Here's one of those people seeking advice, in the columns of a newspaper, from other readers:
My nephew and his fiancee have a baby son and I have been invited to attend the christening. But as a staunch atheist I find the whole idea of welcoming a baby into a religion repugnant; I would feel a hypocrite attending a ceremony that I disapprove of so strongly. On the other hand I really do not want to hurt the feelings of the parents... If I overcome my principles and go, there will then follow other invitations to other christenings – so wouldn't it be easier to make my feelings known once and for all? Or should I climb down off my principled perch and stop being so pompous?

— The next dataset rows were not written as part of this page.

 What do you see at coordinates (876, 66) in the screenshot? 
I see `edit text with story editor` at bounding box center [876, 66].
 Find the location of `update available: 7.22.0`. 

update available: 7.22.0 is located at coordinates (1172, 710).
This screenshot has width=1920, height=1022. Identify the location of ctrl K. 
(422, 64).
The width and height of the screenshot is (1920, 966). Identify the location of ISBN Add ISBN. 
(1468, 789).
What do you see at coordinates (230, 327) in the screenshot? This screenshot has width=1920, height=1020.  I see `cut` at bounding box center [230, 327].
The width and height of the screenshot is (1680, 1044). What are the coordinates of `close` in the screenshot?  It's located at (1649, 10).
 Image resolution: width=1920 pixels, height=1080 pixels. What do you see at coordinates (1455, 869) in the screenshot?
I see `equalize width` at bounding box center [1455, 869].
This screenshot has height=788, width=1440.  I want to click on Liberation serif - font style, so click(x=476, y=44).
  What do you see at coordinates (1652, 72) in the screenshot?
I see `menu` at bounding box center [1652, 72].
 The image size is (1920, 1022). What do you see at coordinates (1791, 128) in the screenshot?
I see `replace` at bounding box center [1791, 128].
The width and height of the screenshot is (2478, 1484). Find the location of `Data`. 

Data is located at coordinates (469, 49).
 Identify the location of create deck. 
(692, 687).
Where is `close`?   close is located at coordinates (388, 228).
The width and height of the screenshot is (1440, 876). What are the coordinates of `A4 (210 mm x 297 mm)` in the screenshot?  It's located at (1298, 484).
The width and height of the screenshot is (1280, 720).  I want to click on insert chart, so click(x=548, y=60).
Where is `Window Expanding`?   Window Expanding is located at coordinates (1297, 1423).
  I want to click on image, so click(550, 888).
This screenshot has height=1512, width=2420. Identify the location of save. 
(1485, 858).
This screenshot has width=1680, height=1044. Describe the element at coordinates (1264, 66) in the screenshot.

I just can't decide!
Well, I'd like to be of help, so here's my advice...
It's not so much pomposity that's your problem; it's the idea that you can live alongside others in a liberal society and not make any concession at all to their beliefs and practices. You don't expect everyone to think like you - or, at any rate, you shouldn't. So they'll have different ways, observe different rituals, and so on. In some of these it may be important to them to have friends or family present. Most crucially, there's nothing hypocritical about participating in something the underlying assumptions of which you do not share when your own reasons for participating are different - love, friendship, solidarity, etc. So, yes, climb down off your perch and be a mensch. You won't be the first atheist to have been in church for a wedding, in synagogue for a barmitzvah, gone to a religious funeral.